His humility has allowed for his intercession to be invited without hesitation. Once, I knew the wife of a gambling addict who called on St. Jude when they were broke and in debt, and she was not intimidated by the fact that St. Jude was from Joseph’s immediate family or that St. Jude was Jewish nobility, rather in her desperation she turned to him because he helps hopeless cases. Her husband recovered from his devastating addiction.

St. Jude came to be known as “Thaddeus”, which means the courageous one. He needed a lot of bravery to fulfill the mission that Jesus gave him; to heal a king miraculously. King Abgar of Edessa was ravaged by leprosy.

His Royal Highness sent an envoy to Jesus with an invitation that He come to his palace and heal him. Jesus, however, could not go in Person. The king also sent an artist to do an accurate drawing of Jesus, which was brought back to Edessa.

Jude pressed a cloth to Jesus’s Face and His Image was imprinted on it. Then St. Jude traveled over 700 miles to the palace of King Abgar, and when the royal saw the cloth, he knew it had Jesus’s face marked on it, it matched the portrait he had commissioned.

When the cloth touched the king, he was instantly cured of his leprosy and he committed himself totally to Christianity and so, too, did his subjects. Thus St. Jude is depicted as wearing a picture of Jesus on his breast.

As an apostle his fate was to die a martyr. St. Jude was beheaded, and his symbols are of the instruments of decapitation. In the painting I selected for this post, St. Jude has a sickle slung over his shoulder, quite grim-reaper like, but he also has a spear, a shared symbol with Christ; Whose side was pierced by a spear. His death was like his character; he gave himself up so generously, so willingly.

As St. Jude was on earth, so he is in Heaven. Our Lord extolled St. Jude’s benevolence and efficiency to some of our greatest saints; He inspired St Bridget of Sweden with a profound devotion to St. Jude when He told her, “he will show himself the most willing to help”. Our Lord instructed St Bernard of Clairvaux to promote St. Jude as, “patron saint of the impossible”.
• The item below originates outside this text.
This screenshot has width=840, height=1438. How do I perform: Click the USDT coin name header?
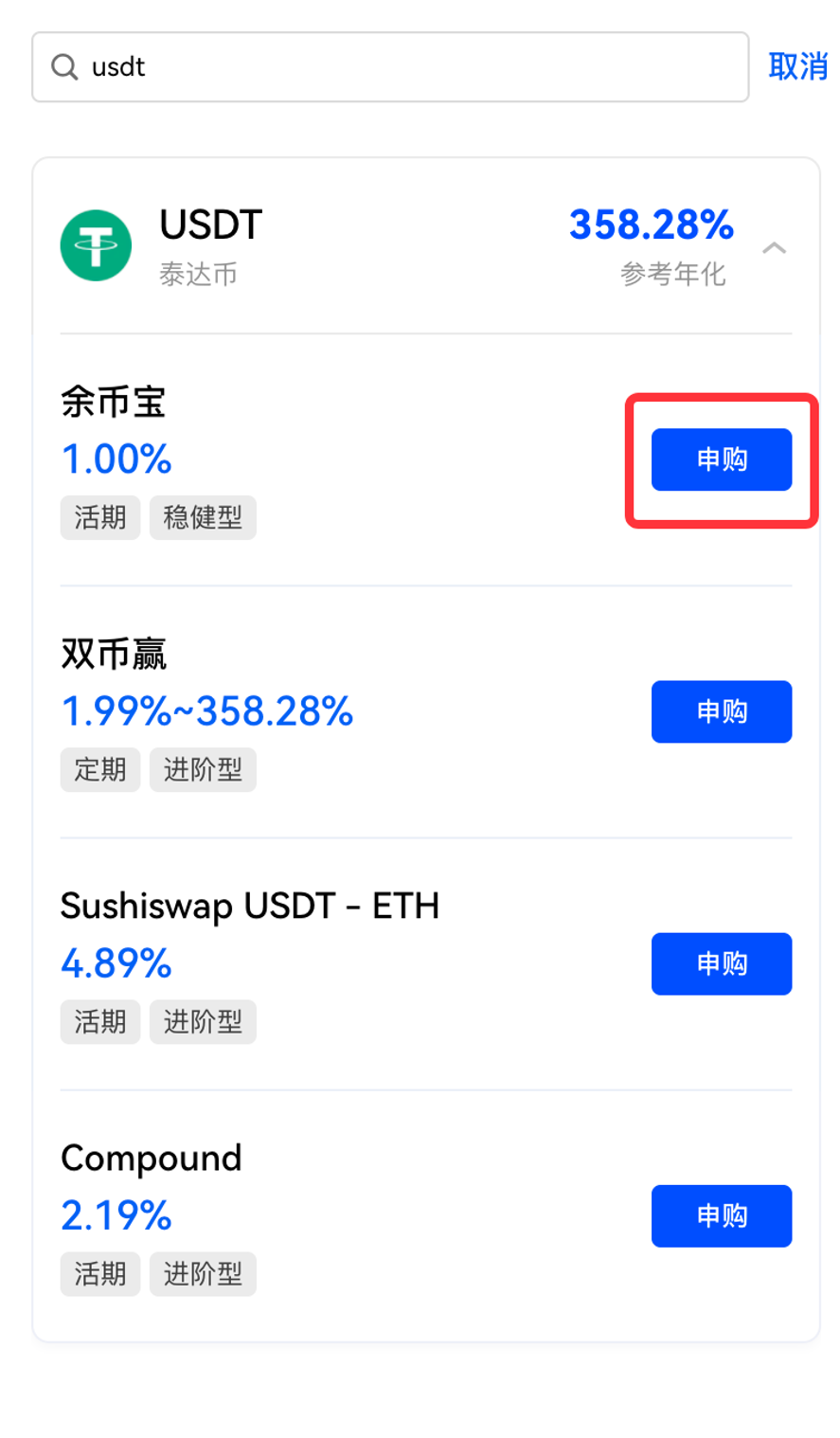coord(210,225)
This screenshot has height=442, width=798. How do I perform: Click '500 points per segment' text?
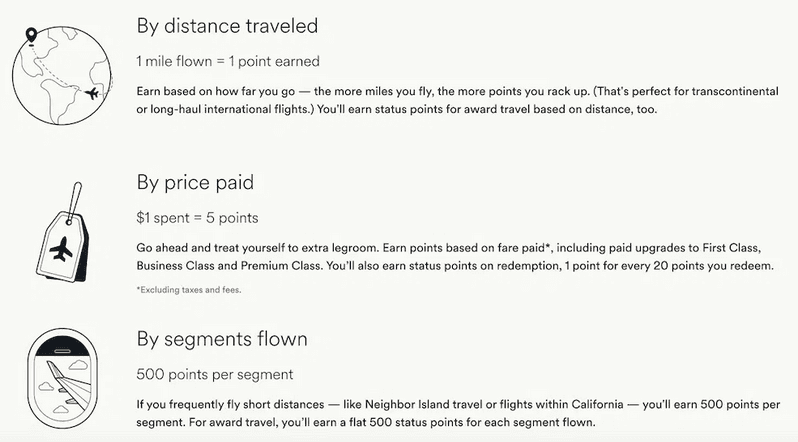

But the impossible is only made possible if we do as St. Jude and rely solely on the Trinity. St. Jude wrote in his Epistle: “But you my dear friends, must build yourselves up by means of your most holy faith; you must pray in the Holy Spirit and keep yourselves in the love of God while you await the mercy of our Lord Jesus Christ which effects life everlasting…To Him who is able to preserve you without sin and to present you spotless before His glorious presence with exceeding joy – to the only God our Savior through Jesus Christ our Lord, be glory and magnificence, empire and power, before all ages, now and forever.